EXTRACT |
──────────────────────────────

At the White House Thursday, press secretary Sarah Sanders said the decision on McCabe was up to the Justice Department – not mentioning Sessions by name – but said it was “well-documented” that McCabe had a history of “troubling behavior” and was “by most accounts a bad actor.”
Those close to McCabe say he believes he did nothing wrong – there was a misunderstanding, they insist, and he acted quickly to clear it up.
McCabe impressed that message upon career Justice Department officials when he sat down with them Thursday afternoon inside the department’s Robert F. Kennedy building, a Pennsylvania Avenue landmark sandwiched between Capitol Hill and the White House.
McCabe’s pending departure has been fraught with political pressures from both ends of Pennsylvania Avenue, as Republicans claim his wife’s failed Democratic run for state senate in Virginia means McCabe harbors political bias. McCabe, however, has always identified himself as a Republican, according to those who know him.
When news reports surfaced in December that McCabe was planning to retire four months later, President Donald Trump took to Twitter, alleging McCabe had ties to “Clinton Puppets” and accusing him of “racing the clock to retire with full benefits.” A month later, Trump’s son Donald Trump Jr. piled on, saying American taxpayers would be “stuck paying [McCabe] for the rest of his life.”
Now Sessions — hoping to hold onto his own job in the midst of tensions with Trump — must ultimately decide McCabe’s fate.
The FBI’s Office of Professional Responsibility recommended that McCabe be fired, after an internal report by the Justice Department’s inspector general accused the FBI veteran of misleading investigators looking into how FBI and Justice Department officials handled an array of matters connected to the 2016 presidential campaign, a source briefed on the recommendation told ABC News.
McCabe is worried that if he were to be fired in the next few days, before he is officially eligible for his retirement benefits, he could lose a full pension, according to sources familiar with McCabe’s thinking.
McCabe is not facing any charges for his conduct, and even some of those who have pleaded guilty to federal charges and admitted to lying to federal authorities have been able to retain their pensions.
Trump’s former national security adviser, Michael Flynn, who pleaded guilty earlier this year to lying to authorities about his contacts with a Russian official, has been able to retain the pension he accrued from 33 years of military service.
Similarly, in 2015, after former CIA director Gen. David Petraeus admitted to giving his mistress classified information and then lying to FBI agents about it, Petraeus was able to retain his pension, which reportedly pays him $208,000 a year.
Federal law states that government employees can lose their pension and benefits if convicted of a federal crime.
Addressing McCabe’s case on Wednesday, a Justice Department spokeswoman said the department was following “a prescribed process by which an employee may be terminated.”
“That process includes recommendations from career employees and no termination decision is final until the conclusion of that process,” the spokeswoman said in a statement.

──────────────────────────────

WRITTEN PROBLEM A | Return the passage of the article about McCabe starting at "When news reports" and ending at "told ABC News.".
WRITTEN PROBLEM B | According to the article about McCabe, how much does Petraeus's pension reportedly pay him each year?
WRITTEN PROBLEM C | In the article about McCabe, what are all the phrases the press secretary is quoted as saying about McCabe?

COLLECTED MATERIAL |
──────────────────────────────

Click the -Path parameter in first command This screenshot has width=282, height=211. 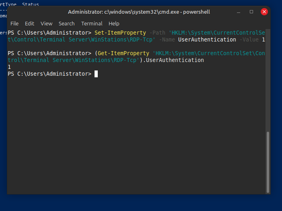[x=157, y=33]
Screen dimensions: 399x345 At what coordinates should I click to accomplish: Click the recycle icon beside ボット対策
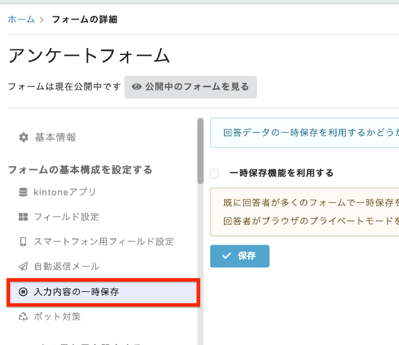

──────────────────────────────

COMPLETE RESPONSE A |
When news reports surfaced in December that McCabe was planning to retire four months later, President Donald Trump took to Twitter, alleging McCabe had ties to “Clinton Puppets” and accusing him of “racing the clock to retire with full benefits.” A month later, Trump’s son Donald Trump Jr. piled on, saying American taxpayers would be “stuck paying [McCabe] for the rest of his life.”
Now Sessions — hoping to hold onto his own job in the midst of tensions with Trump — must ultimately decide McCabe’s fate.
The FBI’s Office of Professional Responsibility recommended that McCabe be fired, after an internal report by the Justice Department’s inspector general accused the FBI veteran of misleading investigators looking into how FBI and Justice Department officials handled an array of matters connected to the 2016 presidential campaign, a source briefed on the recommendation told ABC News.

COMPLETE RESPONSE B | $208,000 a year.

COMPLETE RESPONSE C |
- "well-documented"
- "troubling behavior"
- "by most accounts a bad actor."